Workers and bosses are 'passing the buck' when it comes to saving energy in the workplace, a study found
Owners and employees at small and medium-sized enterprises (SMEs) are not taking responsibility for saving energy, meaning firms are failing to make crucial savings, a new study has found.
The workplace habits study by E.ON found that just 10% of workers saw energy efficiency as part of their role.
Results showed that workers often "pass the buck" when it comes to taking responsibility for energy efficiency at work.
According to the study, many junior executives saw energy efficiency at work as part of their office manager's role.
But many office managers said the business owner or more senior managers were responsible for conserving resources.

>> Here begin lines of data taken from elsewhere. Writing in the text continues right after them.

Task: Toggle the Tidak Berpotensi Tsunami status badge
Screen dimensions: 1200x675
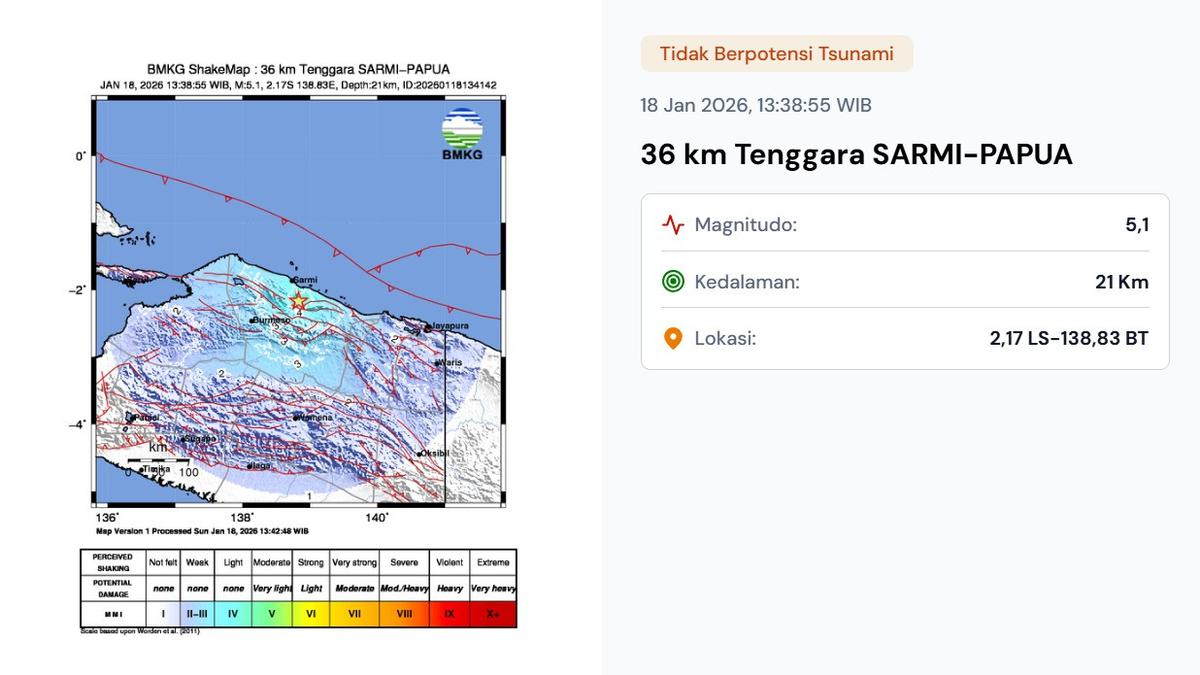Action: (x=776, y=53)
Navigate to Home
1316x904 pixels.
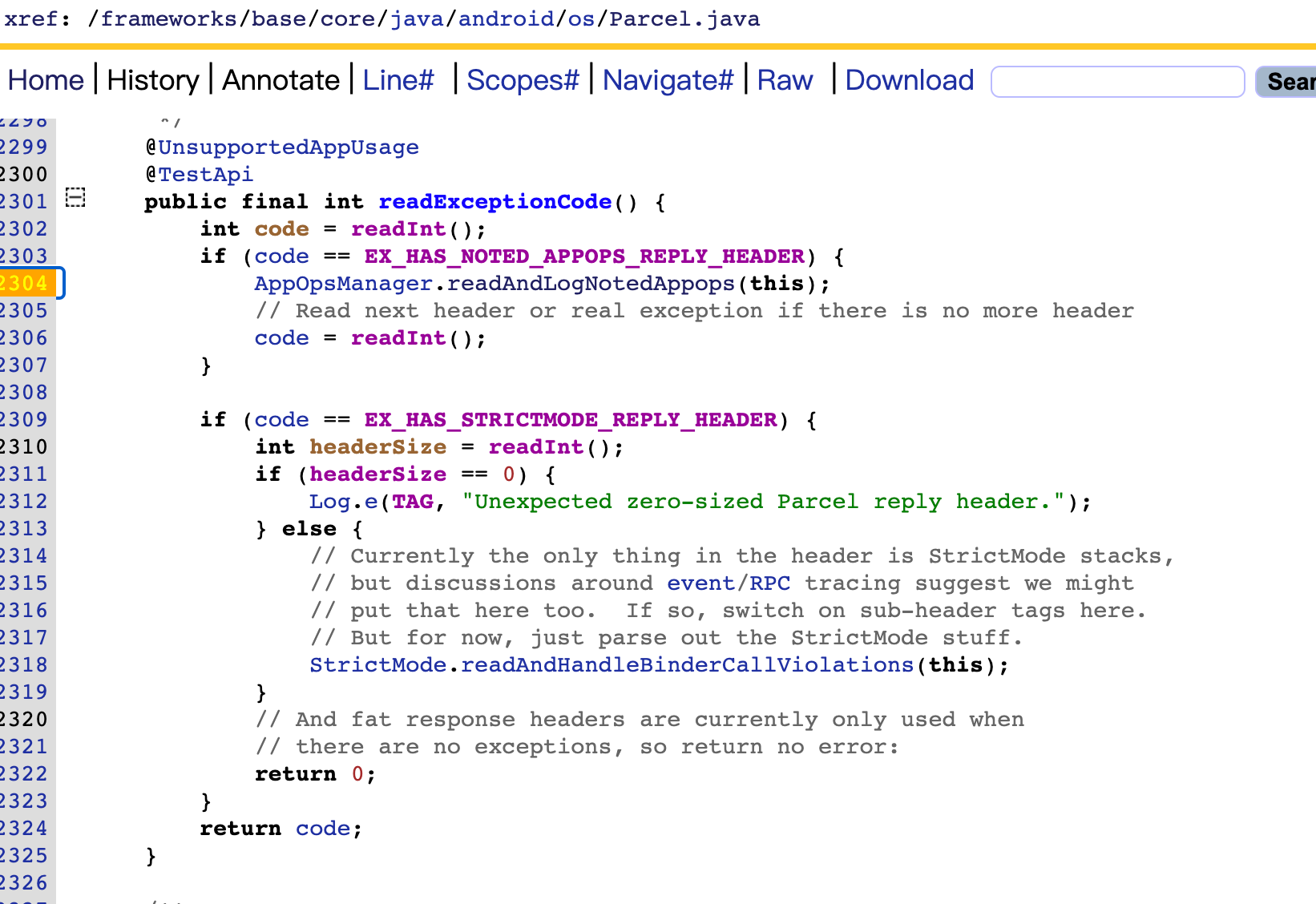click(45, 79)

The most responsibility was accepted by chief executives or owners, with 22% saying it was their job to ensure energy efficiency was focused on in the office.
However, many bosses are failing to lead when it comes to saving energy, with almost one in four (24%) saying they hardly consider the issue.
Another one in ten (11%) take no action at all to save energy.
Just 28% think often about saving energy in the workplace, in comparison with 55% who think about it at home.
The study indicates that there is a lack of communication with regards to the issue, with almost two in three (57%) workers receiving no clear company policy in relation to saving energy.
Head of business sales at E.ON, Iain Walker, said: "We appreciate it's often difficult to dedicate time to educating the workforce about energy saving, but the benefits of implementing better practice can be significant and directly beneficial to all employers.
"You'll always get some people who are more active than others but I was quite surprised that the overall number of people taking personal responsibility for saving energy, and for passing on help to colleagues, is still relatively low."
Importantly, chief executives of firms were the least active in communicating the importance of energy saving, with 51% of those asked saying they never spoke with workers about the issue.
HR workers were the most active in raising energy issues, with almost one in four (22%) often speaking with co-workers about it.